Sin embargo, ya perdimos hace tiempo la ingenuidad que nos podía llevar a pensar que las leyes son como ensalmos de eficacia automática. De nada sirven si no van acompañadas de una toma de conciencia por parte del pueblo. Es preciso que exista una conciencia pública acerca de que la contratación de los servicios sexuales de una mujer supone someterla a una forma de violencia. Sin esta noción clara es vano pretender una lucha por la igualdad que, a la postre, se detiene allí donde es más necesaria.
Si viésemos un mapa del mundo en el que se introdujesen los datos con los que contamos al respecto (como éste) comprobaríamos que en la mayor parte del mundo se intenta terminar con la prostitución desde la hipócrita actitud de criminalizar a las víctimas que, de esta manera, se ven encerradas entre la violencia de las mafias y la violencia del estado.

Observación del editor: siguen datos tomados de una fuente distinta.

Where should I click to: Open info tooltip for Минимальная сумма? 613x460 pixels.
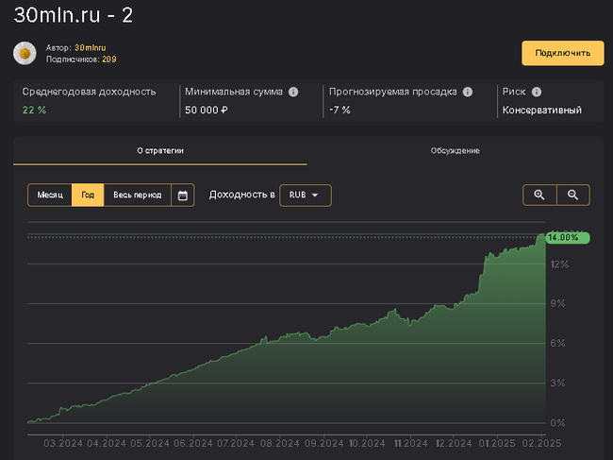[293, 93]
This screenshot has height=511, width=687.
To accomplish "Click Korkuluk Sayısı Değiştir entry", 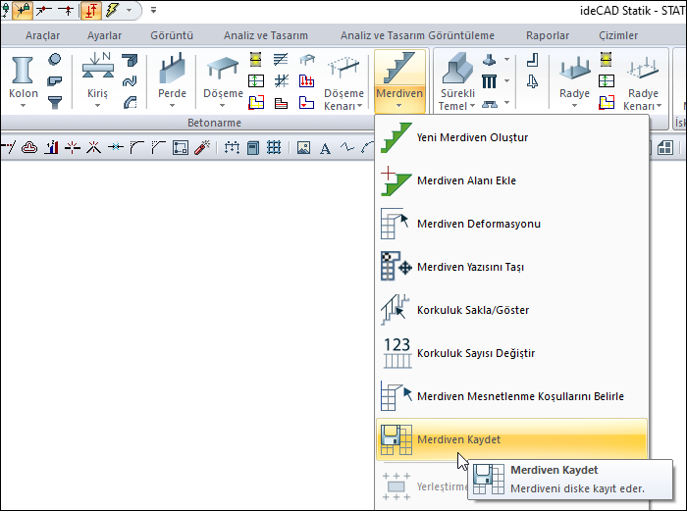I will tap(476, 353).
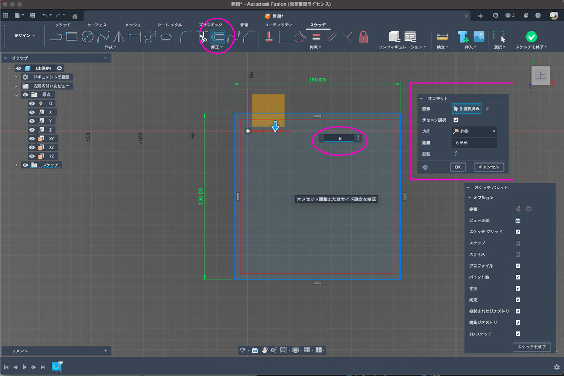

Esta solución legislativa es la manifestación más evidente de que las mujeres que ejercen la prostitución sufren un extendido menosprecio social, y no sólo en estos países. Las menosprecian los clientes, pero también las fuerzas de seguridad y, por qué no decirlo, un altísimo porcentaje de hombres –aunque no utilicen sus servicios– y, también, de mujeres.
Es mentalidad común, aberrante mentalidad común, el considerarlas lo más bajo de la condición humana, muchas veces en la teoría y siempre en la práctica. Se las desprecia, no se mira de frente su humanidad y no se considera urgente procurar su libertad, su bien y su felicidad.
Tenemos que reflexionar sobre esta situación y creo que el ejemplo sueco, con una actitud inteligente y verdadera, puede ser un buen referente. No nos olvidemos de estas mujeres ni de estas niñas, porque a millones de ellas la salida del sol les anuncia cada día una nueva jornada de violaciones, golpes, vejaciones y esclavitud.